• _Quoted passage_
*** Begin section ***

This has already changed my life. I can tell.
This has already changed my life. I can tell.
“Bipolar is not just a disorder of mood, it’s a disorder of judgment.”
“The Unity pastor suggested that we take a big yellow legal pad, and fill the front and back of a page, every day, for a week, writing “I deeply and completely forgive -________.” I don’t have a yellow legal pad but I do have a lined journal that will work just as well. I am going to take this challenge, because you know what? I want love in my life. I want healing. I want to stop drinking the poison.”
Original post from bipolaronfire.
“The urge was addictive, and I couldn’t think of anything else but ending my life. The ability to see how my death would hurt others was lost to me, and I still don’t quite know why I went back home after two hours. I stopped being angry, I think.
I have never considered suicide when depressed; even thinking about it would be too much effort in that situation. However, anger and panic are what drive me to think such thoughts, to harm myself, to chain-smoke and take more pills than I should. Any type of fear sends me into a blind panic; I just don’t know how to deal with the emotions. Or any emotion, really.”

*** End section ***

[Saved data entries]
*** Begin section ***

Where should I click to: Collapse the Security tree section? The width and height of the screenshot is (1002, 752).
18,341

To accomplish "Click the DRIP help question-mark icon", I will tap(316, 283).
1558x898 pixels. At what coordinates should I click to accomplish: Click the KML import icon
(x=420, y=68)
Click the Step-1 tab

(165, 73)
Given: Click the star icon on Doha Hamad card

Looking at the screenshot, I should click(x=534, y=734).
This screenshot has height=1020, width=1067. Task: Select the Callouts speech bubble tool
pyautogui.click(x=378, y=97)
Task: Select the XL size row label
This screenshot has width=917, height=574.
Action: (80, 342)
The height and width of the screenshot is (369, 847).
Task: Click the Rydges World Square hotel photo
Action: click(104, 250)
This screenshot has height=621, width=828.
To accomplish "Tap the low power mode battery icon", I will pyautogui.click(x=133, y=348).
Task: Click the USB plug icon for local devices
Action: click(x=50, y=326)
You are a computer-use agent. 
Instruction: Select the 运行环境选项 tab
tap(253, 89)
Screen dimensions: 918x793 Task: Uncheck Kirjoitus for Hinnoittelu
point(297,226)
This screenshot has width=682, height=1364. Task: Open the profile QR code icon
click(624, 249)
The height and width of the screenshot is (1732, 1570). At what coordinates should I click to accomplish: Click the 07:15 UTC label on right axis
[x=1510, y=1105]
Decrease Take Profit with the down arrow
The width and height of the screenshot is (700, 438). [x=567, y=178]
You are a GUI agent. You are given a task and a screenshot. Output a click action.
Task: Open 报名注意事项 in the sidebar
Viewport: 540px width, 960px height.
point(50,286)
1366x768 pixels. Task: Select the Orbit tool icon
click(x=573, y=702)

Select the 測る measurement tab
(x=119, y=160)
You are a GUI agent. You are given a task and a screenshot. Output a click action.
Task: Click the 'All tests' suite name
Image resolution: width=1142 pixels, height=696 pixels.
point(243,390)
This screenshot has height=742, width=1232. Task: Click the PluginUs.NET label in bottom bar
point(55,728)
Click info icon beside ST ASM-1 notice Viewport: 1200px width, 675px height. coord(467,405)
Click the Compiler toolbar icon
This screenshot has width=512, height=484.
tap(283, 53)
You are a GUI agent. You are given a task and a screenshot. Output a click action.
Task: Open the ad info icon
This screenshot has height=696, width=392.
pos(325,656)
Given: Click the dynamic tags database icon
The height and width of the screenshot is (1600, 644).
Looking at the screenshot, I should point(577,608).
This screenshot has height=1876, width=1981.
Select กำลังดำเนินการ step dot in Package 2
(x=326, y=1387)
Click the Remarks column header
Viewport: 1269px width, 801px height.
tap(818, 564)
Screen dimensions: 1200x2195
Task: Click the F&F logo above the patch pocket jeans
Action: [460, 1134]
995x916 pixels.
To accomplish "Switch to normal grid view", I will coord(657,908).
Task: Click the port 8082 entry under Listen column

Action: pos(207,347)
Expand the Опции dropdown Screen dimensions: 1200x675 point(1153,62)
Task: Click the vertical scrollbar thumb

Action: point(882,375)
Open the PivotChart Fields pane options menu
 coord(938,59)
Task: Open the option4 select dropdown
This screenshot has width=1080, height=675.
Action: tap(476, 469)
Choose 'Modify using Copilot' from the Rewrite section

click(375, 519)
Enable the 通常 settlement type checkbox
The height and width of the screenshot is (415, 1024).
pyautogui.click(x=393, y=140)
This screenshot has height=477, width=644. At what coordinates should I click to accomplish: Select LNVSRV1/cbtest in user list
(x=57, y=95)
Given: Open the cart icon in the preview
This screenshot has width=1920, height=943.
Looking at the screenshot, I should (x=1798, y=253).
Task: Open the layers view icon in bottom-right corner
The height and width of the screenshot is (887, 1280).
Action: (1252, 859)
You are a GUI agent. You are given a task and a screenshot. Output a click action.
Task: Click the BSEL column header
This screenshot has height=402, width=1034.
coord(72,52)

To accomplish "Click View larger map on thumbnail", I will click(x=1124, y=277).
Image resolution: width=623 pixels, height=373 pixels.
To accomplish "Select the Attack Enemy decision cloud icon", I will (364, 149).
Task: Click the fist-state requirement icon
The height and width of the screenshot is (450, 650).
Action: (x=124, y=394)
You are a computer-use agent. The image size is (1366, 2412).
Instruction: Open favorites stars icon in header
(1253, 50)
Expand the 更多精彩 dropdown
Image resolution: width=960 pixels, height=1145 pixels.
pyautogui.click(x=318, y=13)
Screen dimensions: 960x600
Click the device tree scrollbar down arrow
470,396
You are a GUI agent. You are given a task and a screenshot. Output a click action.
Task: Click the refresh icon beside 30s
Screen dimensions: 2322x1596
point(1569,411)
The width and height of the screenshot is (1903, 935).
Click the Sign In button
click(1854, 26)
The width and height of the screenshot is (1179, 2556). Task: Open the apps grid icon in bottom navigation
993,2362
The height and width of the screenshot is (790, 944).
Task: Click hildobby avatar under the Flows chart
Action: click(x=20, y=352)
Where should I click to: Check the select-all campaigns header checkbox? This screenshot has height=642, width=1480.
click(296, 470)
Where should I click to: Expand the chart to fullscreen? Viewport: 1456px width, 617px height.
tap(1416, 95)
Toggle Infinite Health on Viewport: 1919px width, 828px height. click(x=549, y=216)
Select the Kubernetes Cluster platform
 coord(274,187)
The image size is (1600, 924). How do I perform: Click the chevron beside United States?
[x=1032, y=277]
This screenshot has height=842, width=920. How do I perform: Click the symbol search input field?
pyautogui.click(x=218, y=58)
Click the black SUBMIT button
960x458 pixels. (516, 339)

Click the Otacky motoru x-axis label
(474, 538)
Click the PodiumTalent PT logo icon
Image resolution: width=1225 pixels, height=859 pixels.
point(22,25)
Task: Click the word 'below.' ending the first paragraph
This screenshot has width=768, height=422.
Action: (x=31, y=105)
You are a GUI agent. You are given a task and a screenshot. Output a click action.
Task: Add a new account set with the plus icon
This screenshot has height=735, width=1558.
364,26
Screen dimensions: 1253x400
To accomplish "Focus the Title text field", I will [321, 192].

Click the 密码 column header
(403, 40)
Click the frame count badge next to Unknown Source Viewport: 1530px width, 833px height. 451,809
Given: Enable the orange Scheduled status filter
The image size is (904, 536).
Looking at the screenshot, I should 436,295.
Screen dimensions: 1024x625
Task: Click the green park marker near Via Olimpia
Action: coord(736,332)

*** End section ***

• _Work to complete_
1 – Answer these questions from the passages on bipolar disorder.
(a) Besides mood, what is bipolar called a disorder of?
(b) What does the writer plan to use in place of a yellow legal pad?
(c) Which two emotions does the writer say lead to thoughts of suicide?
2 – Write what comes next in the passages on bipolar disorder.
The saved data entries can be ignored.

• _Task-by-task outputs_
1 –
(a) Judgment.
(b) A lined journal.
(c) Anger and panic.

2 –
While my therapist/psychiatrist and I established that I do not, clinically, have Borderline Personality Disorder (a constant nagging fear of which haunts me with surprising regularity), I definitely DO exhibit some serious BPD traits. The above quote from HBG was like a lightbulb for me: it’s not depression that makes me think life is worthless, it’s anger and fear! I’ve discussed my inability to name my emotions before, and with this new insight I feel like I have one more glimpse into the dysregulated organ that is my brain. Now to determine if I’m actually angry in these situations, or if it’s all a manifestation of fear. Specifically, the fear of being betrayed. Well, of being betrayed and not knowing about it. But still.
New goal: let’s separate the three emotions and figure out a better way to respond. Like, now. Actually like, two weeks ago would be nice. But you can’t undo the past, right? Dang it. #dbt.
So strugglingwithbipolar linked to an article about hypomania, which led me to this next article about handling hypomania without obliterating it with medication. First of all, I really don’t like that this guy calls people with the illness “bipolars.” It’s actually really dated to refer to anyone as their disorder, and the current shift to the recovery paradigm in mental health teaches us to respect ourselves way more than that. Regardless, the post is interesting. I was recently medicated for being in a hypomanic state, and I had only been that way for about a week. I told my doctor I felt “crazy” and that I couldn’t control my emotions, but I’m not sure I was truly on the track to mania. Was it better to be safe than sorry? Will I permanently be on a higher dose of medication without actually seeing if I could have de-escalated on my own? I guess I’d rather be here than in a hospital, but I have a great deal of clinical support in place – the hypomanic part of me really wants to see where it would have gone this time.
Which is why I blog. To see just how textbook I am. ;) I told you I miss the mania.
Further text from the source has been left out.